I bought my ThinkPad X200 of of a seller on a local graigslist-equivelant here in Finland in the summer of 2020. I paid 80€ for the ThinkPad, the docking station, a 6-cell battery, the power supply, and the shipping expenses. At the time I considered this to be quite a good deal, since the machines were become quite rare on the European markets.
My initial plan for the X200 was to libreboot it and then mess around with it and eventually resell it, but I ended up using it as my daily driver in school for one semester. I didn't encounter a lot of major problems while using a laptop from 2008 for schoolwork in the year 2020-2021 but I did still encounter some.
As the web has become extremely bloated in the last 10 years or so, and almost every webpage requires atleast some amount of JavaScript to even function correctly, it was quite obvious that my X200 didn't reach the necessary requirements for a "surfing laptop". But apart from a small minority of stuff I had to do at home with my Dell Precision T5600 workstation running two Xeon E5-2650 8-core processors and a GTX 1600 I mostly got away with using the X200 just fine.
Almost immediately after receiving the ThinkPad I flashed it with libreboot. Unfortunately I ran into some problems when trying to boot to the Finnish Matriculation Examination system called Abitti. The problems were mostly due to how stupidly the exam system is setup but after a couple of nights of missed sleep I decided to return to the vendor bios. I re-flashed my X200 with coreboot after the semester had ended. I chose coreboot because I wanted to mess around and test different configs and payloads.
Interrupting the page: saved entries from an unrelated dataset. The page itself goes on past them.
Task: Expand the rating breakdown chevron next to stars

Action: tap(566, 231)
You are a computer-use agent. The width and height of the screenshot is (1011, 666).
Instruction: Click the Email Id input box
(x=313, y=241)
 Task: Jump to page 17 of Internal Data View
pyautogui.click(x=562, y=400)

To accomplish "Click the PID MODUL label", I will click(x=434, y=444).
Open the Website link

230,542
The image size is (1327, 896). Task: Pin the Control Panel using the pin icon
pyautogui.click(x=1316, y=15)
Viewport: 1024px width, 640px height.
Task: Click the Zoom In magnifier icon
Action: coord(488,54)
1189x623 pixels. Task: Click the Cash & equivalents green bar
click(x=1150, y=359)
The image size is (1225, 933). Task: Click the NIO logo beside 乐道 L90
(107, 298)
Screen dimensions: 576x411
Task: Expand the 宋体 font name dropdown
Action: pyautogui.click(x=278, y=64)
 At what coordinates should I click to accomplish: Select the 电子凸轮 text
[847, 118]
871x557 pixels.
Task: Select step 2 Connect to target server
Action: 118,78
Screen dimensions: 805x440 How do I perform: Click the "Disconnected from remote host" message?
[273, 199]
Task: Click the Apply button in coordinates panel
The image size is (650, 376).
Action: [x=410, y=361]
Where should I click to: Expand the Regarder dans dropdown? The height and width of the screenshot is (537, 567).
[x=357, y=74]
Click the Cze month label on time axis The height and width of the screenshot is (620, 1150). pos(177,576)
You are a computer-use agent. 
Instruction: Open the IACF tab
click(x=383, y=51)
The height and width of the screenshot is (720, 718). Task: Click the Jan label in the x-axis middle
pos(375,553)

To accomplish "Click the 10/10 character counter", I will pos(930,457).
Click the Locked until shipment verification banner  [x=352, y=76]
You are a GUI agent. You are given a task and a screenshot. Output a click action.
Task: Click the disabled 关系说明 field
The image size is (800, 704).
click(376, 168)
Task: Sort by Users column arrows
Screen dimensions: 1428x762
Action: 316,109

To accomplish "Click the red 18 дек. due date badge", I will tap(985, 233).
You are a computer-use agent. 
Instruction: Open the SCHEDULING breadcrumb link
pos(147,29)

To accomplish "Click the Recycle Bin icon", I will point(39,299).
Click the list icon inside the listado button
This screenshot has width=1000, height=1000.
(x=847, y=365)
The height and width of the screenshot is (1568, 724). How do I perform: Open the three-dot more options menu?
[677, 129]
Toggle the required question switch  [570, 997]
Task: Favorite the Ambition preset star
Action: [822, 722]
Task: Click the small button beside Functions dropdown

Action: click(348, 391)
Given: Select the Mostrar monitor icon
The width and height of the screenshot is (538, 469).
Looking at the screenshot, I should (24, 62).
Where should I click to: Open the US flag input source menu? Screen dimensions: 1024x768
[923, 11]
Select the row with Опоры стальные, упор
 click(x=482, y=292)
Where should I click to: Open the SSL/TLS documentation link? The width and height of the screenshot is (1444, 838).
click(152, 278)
I also knew that if I would get purchase a more recent ThinkPad model, I'd be forced to use coreboot on it as libreboot doesn't support hardware more recent than the X200-T400-T500 era.
Using the X200 helped my workflow to become more text-based and lightweight and during that semester I consider myself truly becoming a master of vim. Additionally I also moved from easy-to-setup linux distributions to more minimal installations and left GNOME in the favour of the more lighweight tiling window managers, and eventually ended up using DWM on every system.
During this time period I also grew more fond of the GNU/Linux way of doing things, and eventually in the spring of 2021 ended up selling my aforementioned gaming rig which was running windows at the time. My motives for selling it did still mostly lie on the fact that even after 3 years of usage I could turn the machine into profit by selling it during the chip-shortage. Additionally I had also grown to realize the fact that gaming was quite a stupid waste of time and that I could spend all that time doing something useful and productive instead and my best solution for the gaming problem was to sell the gaming computer.
Something I find quite amazing is that from the spring of 2021 to the summer of that same year there was a brief time period where the X200 wasn't just my daily driver, but also the only available machine for me. Surprisingly I don't remember running into any problems perhaps thanks to my light Archlinux setup I'd been building for almost a year then.
My ThinkPad X200 is configured with a Core 2 Duo P8400. When I purchased it, it came preinstalled with a 240GB SSD and 4GB of ram which I immediately upgraded to 8GB with a stick I had laying around. The X200 also came with a WWAN module and a SIM-card slot but I decided to remove the WWAN card since I had no use for it and it was only 3G anyways. The last thing I did was I ordered an aftermarket 9-cell battery from Ebay which I have been primarily using on the ThinkPad ever since. I've been keeping very good care of the battery all the way from the beginning, which can be seen in a 100% capacity after ~300 cycles reported by tlp-stat -b
. I've achieved this by setting the charge thresholds to 50% and 80% respectively and by rarely going under 30% of battery.
The thing I love most about my X200 and most likely the only reason why I haven't sold is already is the fantastic 7-row classic keyboard. I'd choose that keyboard for typing over any other keyboard in the world, any day. Fortunately the seller of the X200 also included a spare keyboard as a bonus. The keyboard is otherwise perfect but it lacks the TAB-key and the ThinkVantage button. I'm planning on converting that keyboard to an external keyboard at some point using an arduino-like microcontroller, on a custom PCB and printing the chassis on my AnetA8 3D-printer. But at the time of writing this article, the keyboard is still laying under my bed in a box waiting for the day when I somehow find the time and the motivation to work on such project.
Currently I'm running an installation of Arch linux on the corebooted X200. You can learn more about my linux config here but to sum it up: I use systemd (only on the X200 tho) and DWM is my WM. Brave is my browser. (neo)Vim is my editor. Zsh is my shell. St is my terminal-emulator... You get the basic idea...
I've also released my coreboot config for the X200 together with some other useful stuff. All that can be found here
At the moment the machine is sitting in the corner of my room, in it's dock which has a 2TB 2.5" harddrive in it. On it is running transmission-daemon which is most likely seeding some Linux-ISOs. Apart from that the machine has really no uses exept for the occational times when I take it for typing stuff on the aforementoned amazing keyboard and even despite the lack of uses for it right now it is still a valuable relic to keep have around :).